If the suggestion that IDLE add a graphical package manager wrapping pip goes forward, it could presumably add some kind of "recommended packages" feature, maybe even suggesting it at first run, but it seems like you'd have to jump-start the discussion among IDLE developers and users and then bring it back here, or wait and see if they add such a thing so you can suggest adding autopep8 to the list.

Beyond that, there's really no way to be "included without being included". If it's in the standard source and binary distributions, it's part of the release cycle. I suppose you could have something that came with Python but could be updated with pip, with users strongly suggested to update it--but that doesn't seem like a good idea; if you want to get everyone to pip install -U it, the best way to do that is not to give them an obsolete version, but to just not give it to them. And bootstrapping it the same way as pip doesn't seem reasonable (it's reasonable for pip because "just pip install pip" obviously doesn't work--sometimes, special cases _are_ special enough...). 

One thing that might be reasonable is to include an autopep8 script that runs autopep8 if present, and otherwise just tells you it's not present and suggests pip installing it (similar to what Apple does with Java and X11 binaries). Of course nothing else in Python works that way today, and I suspect a lot of people would resist it, but technically it's certainly doable, if you want to make a case for it.

Finally, remember that not everyone gets Python through an official Python.org installer. Almost every non-Windows, non-mobile platform comes with a "system python", and also has a package manager (possibly third-party, like Homebrew on Mac) that many people who want a different Python turn to. And some people build from source. And others (including on Windows) use third-party Python distributions like Enthought or PythonWin. To these users, what "comes with" Python is not the same thing that Python.org crams into the Windows and Mac installers--and can be much more up-to-date (but isn't automatically, of course). Apple's system Python comes with PyObjC. Some linux distros split off parts of the stdlib into packages named "python-spam" and then have non-stdlib packages in the same repo named "python-eggs". Enthought comes with the SciPy stack, and PythonWin with PyWin32. Anaconda has its own package management system, and a set of recommended extra packages. And so on.

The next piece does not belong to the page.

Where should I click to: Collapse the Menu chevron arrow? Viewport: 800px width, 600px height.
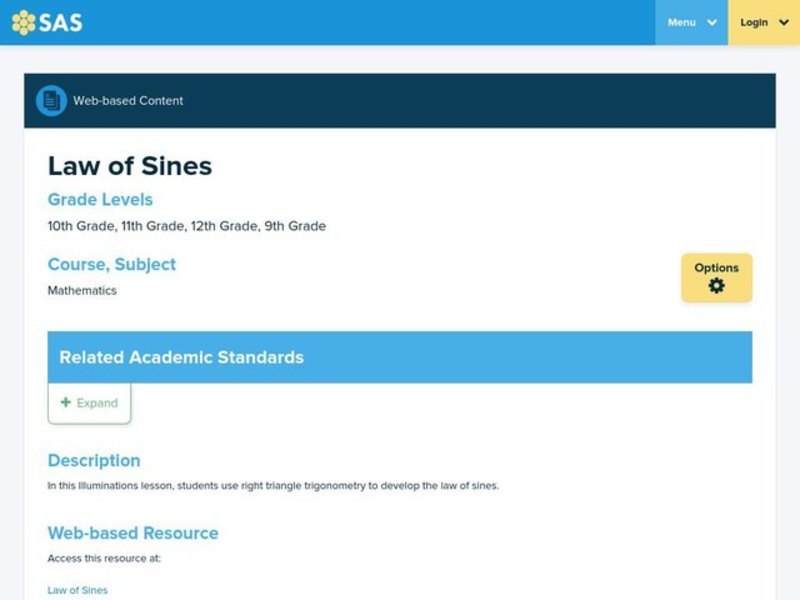(x=712, y=23)
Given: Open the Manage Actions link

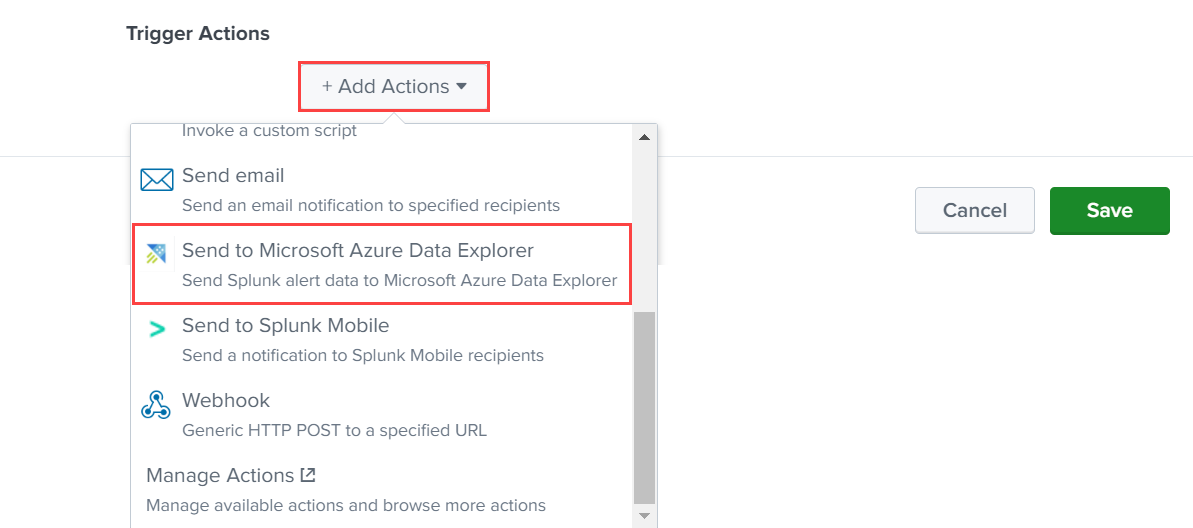Looking at the screenshot, I should point(220,475).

> This seems to be the root of the concern about including, for example, something like autopep8 with Python.
> 
> 
>> On Tue, Mar 17, 2015 at 11:42 PM, Alexander Walters <tritium-list at sdamon.com> wrote:
>> Good coding style really should not be something we ship in the library, it should be something we teach.
> 
> This point is orthogonal to the discussion of whether or not to package an auto-styler, but there are many style points that are so mechanical I see little benefit in expending energy on teaching them. Best would be to automate as much of it away so that people can focus on bigger problems like, what is the right abstraction, did I design this API well, etc.
> 
> Put differently, consider the following straw man: "Good memory management should not be something we ship in the language, it should be something we teach."

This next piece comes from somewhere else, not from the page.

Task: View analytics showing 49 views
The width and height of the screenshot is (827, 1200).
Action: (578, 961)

That's a great example, because it's a little of both. Python automates memory management as far as is reasonable, and makes it easy for people who need to do more (clear recommendations on when to del/reassign variables, tools like weakrefdict, etc.), so some users don't need to be taught anything, and the more advanced users can be taught more easily than in, say, Objective C.

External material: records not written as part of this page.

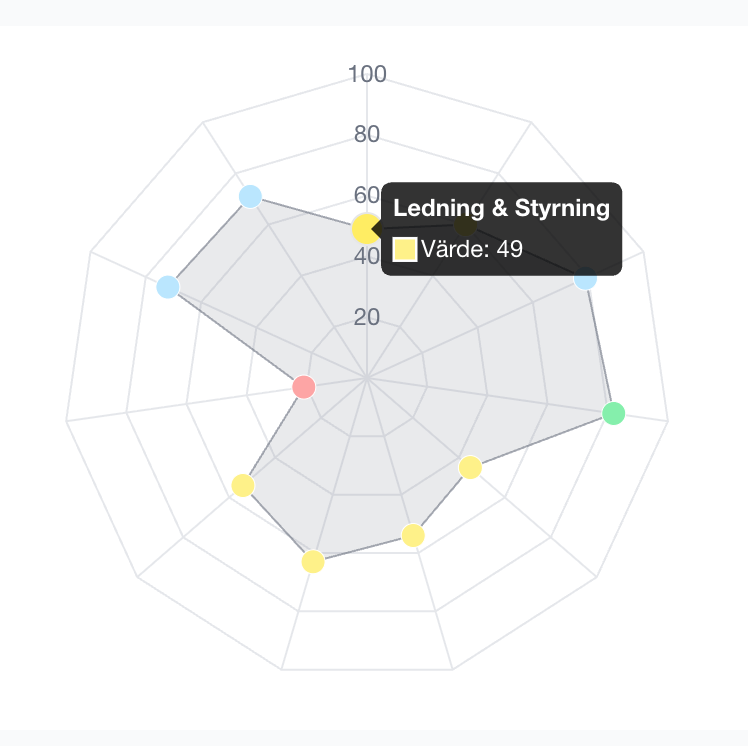Viewport: 748px width, 746px height.
Task: Select the blue point beside the tooltip's right edge
Action: tap(585, 278)
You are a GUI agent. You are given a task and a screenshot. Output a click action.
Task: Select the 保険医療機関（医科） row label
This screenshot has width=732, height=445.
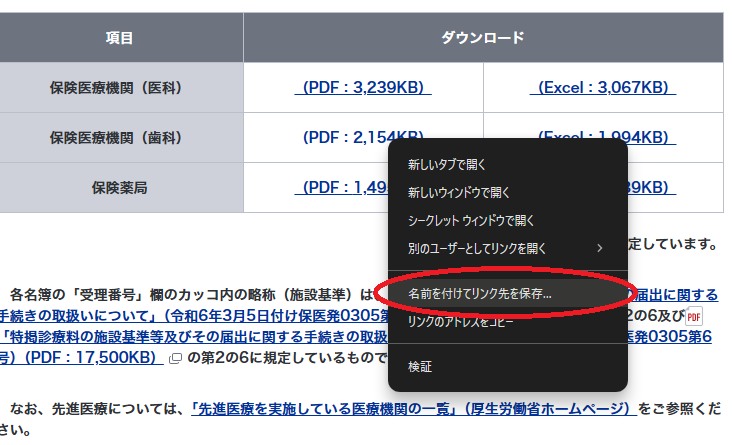(x=120, y=88)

> There is always something to teach. But when we can automate part of the problem away, I think we generally should.
> 
>> On Wed, Mar 18, 2015 at 4:52 AM, Steven D'Aprano <steve at pearwood.info> wrote:
>> Not necessarily. This list frequently includes half-baked ideas, but the
>> "bigger" the proposal, the more baked it should be to be taken
>> seriously.
> 
> Duly noted!

Also keep in mind that, to whatever extent it isn't fully-baked, it should be clear that it is at least bakeable, and that you look willing and able to do the baking. That's a bit harder for a brand new list member than for, say, Guido (his initial proposal for asyncio, for example, wouldn't have gotten the same interest of it was your initial proposal), but it's doable, and necessary.